Three-Dimensional Anatomy and Dynamic Changes of the Conjunctival Fornix Assessed by High-Resolution Magnetic Resonance Imaging

Background To characterize the three-dimensional (3D) anatomy and dynamic changes of the conjunctival fornix across different gaze positions using high-resolution magnetic resonance imaging (MRI). Subjects/Methods Three eyes of three healthy adult female volunteers without ocular or systemic disease, prior ocular surgery, or ocular surface pathology. A scleral buckling sponge was inserted into the superior and inferior conjunctival fornices to create an implant-induced forniceal space (IFS). High-resolution orbital MRI was performed during primary gaze, upgaze, downgaze, and eyelid closure. IFS volume, surface area, fornix depth (FD), and cornea-fornix (C-F) distance were quantified and compared across positions.

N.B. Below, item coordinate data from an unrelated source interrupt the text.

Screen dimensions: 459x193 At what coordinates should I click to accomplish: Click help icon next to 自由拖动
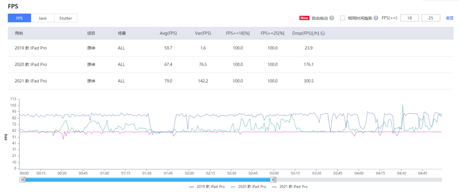332,18
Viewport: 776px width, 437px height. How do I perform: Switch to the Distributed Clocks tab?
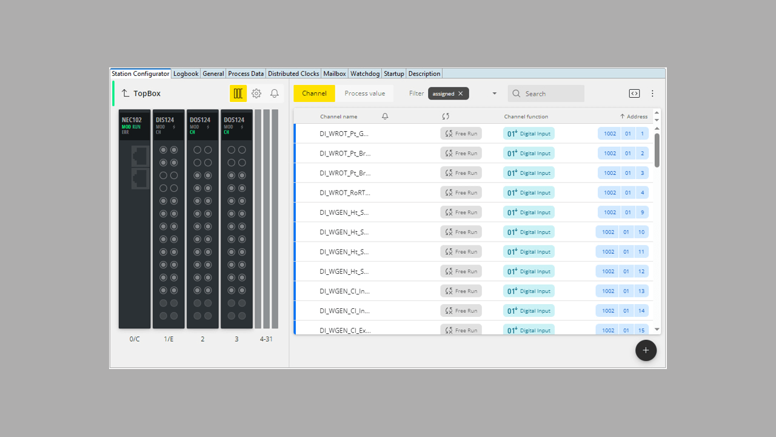[293, 73]
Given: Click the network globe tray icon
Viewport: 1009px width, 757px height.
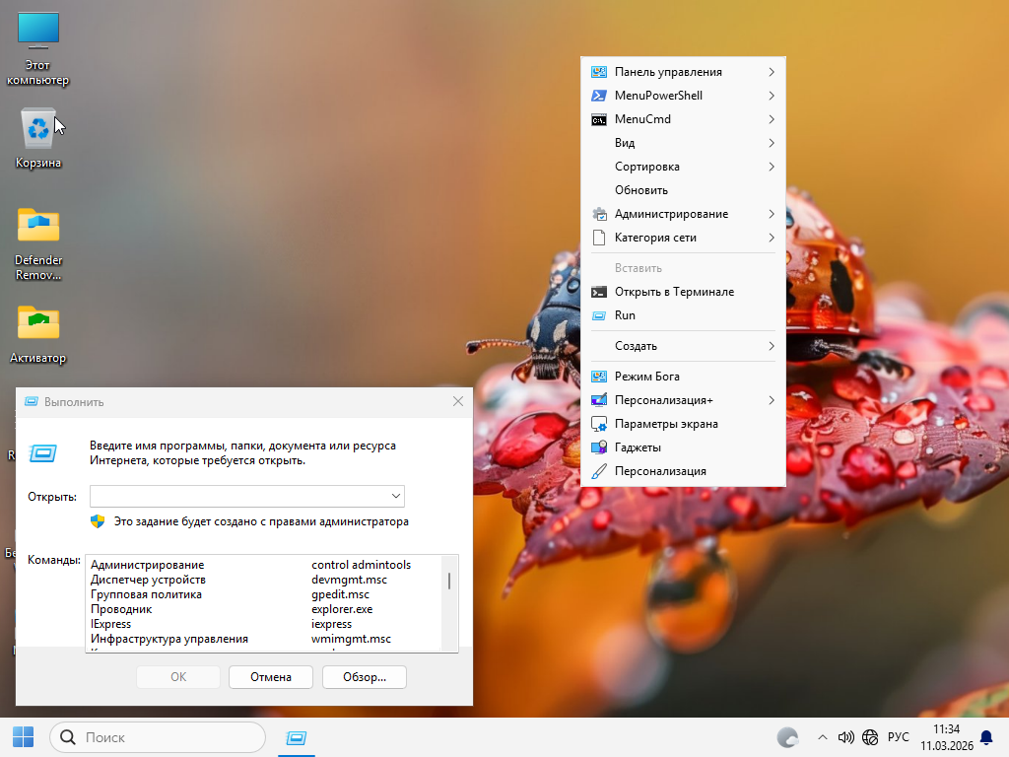Looking at the screenshot, I should (x=870, y=737).
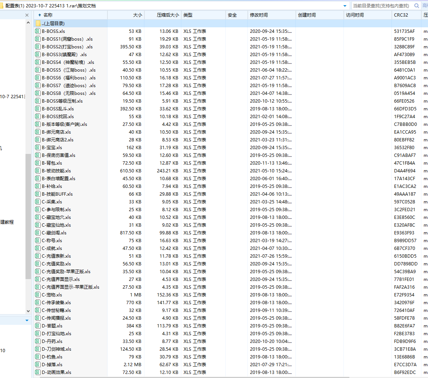
Task: Sort files by 名称 column header
Action: pos(48,15)
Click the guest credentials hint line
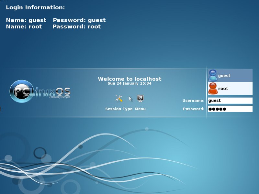This screenshot has height=194, width=259. [56, 20]
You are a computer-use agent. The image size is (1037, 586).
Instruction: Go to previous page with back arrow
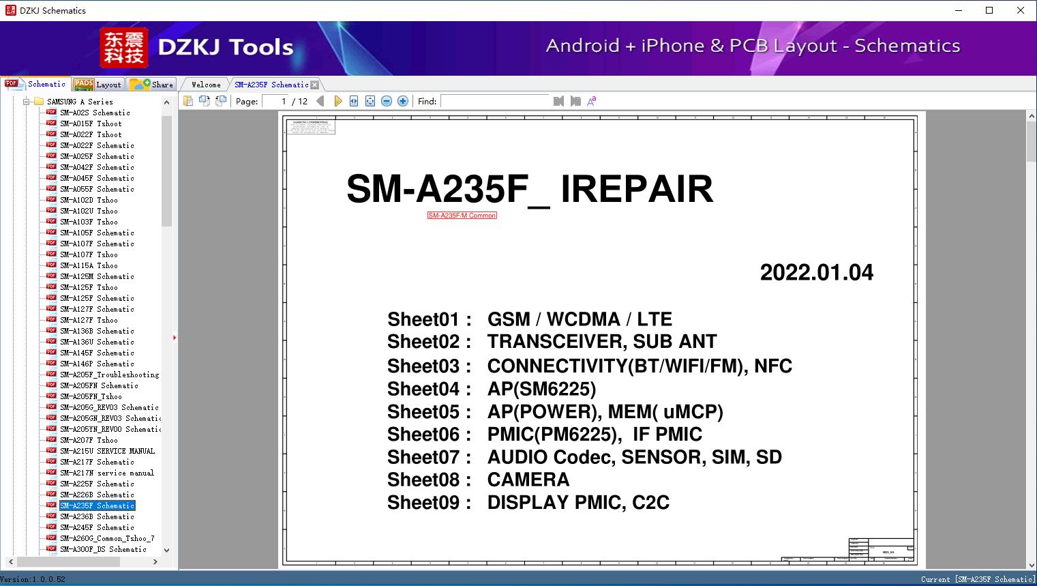pyautogui.click(x=320, y=100)
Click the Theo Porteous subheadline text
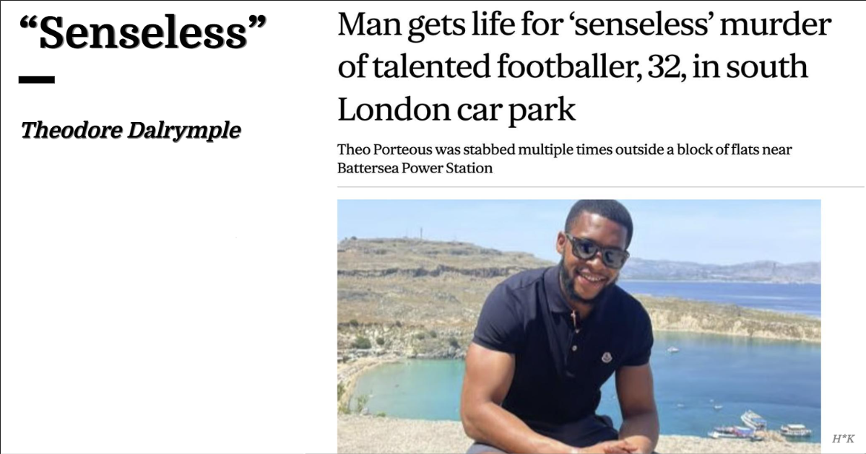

Results At primary gaze, the superior fornix showed larger IFS volume and surface area than the inferior fornix, though differences were not significant. Both superior and inferior FD and C-F distance varied with gaze. Superior FD was shortest at downgaze and longest at upgaze and eyelid closure, while inferior FD was shortest at primary gaze and longest at eyelid closure. Superior C-F distance was shortest during eyelid closure, whereas inferior C-F distance was longest at primary gaze and shortest at downgaze. Conclusions This first MRI-based 3D quantitative assessment demonstrated gaze-dependent variability of the conjunctival fornix. The fornix should be regarded as a dynamic rather than static structure, with potential implications for ocular surface disease evaluation, surgical planning, and the design of fornix-based implants.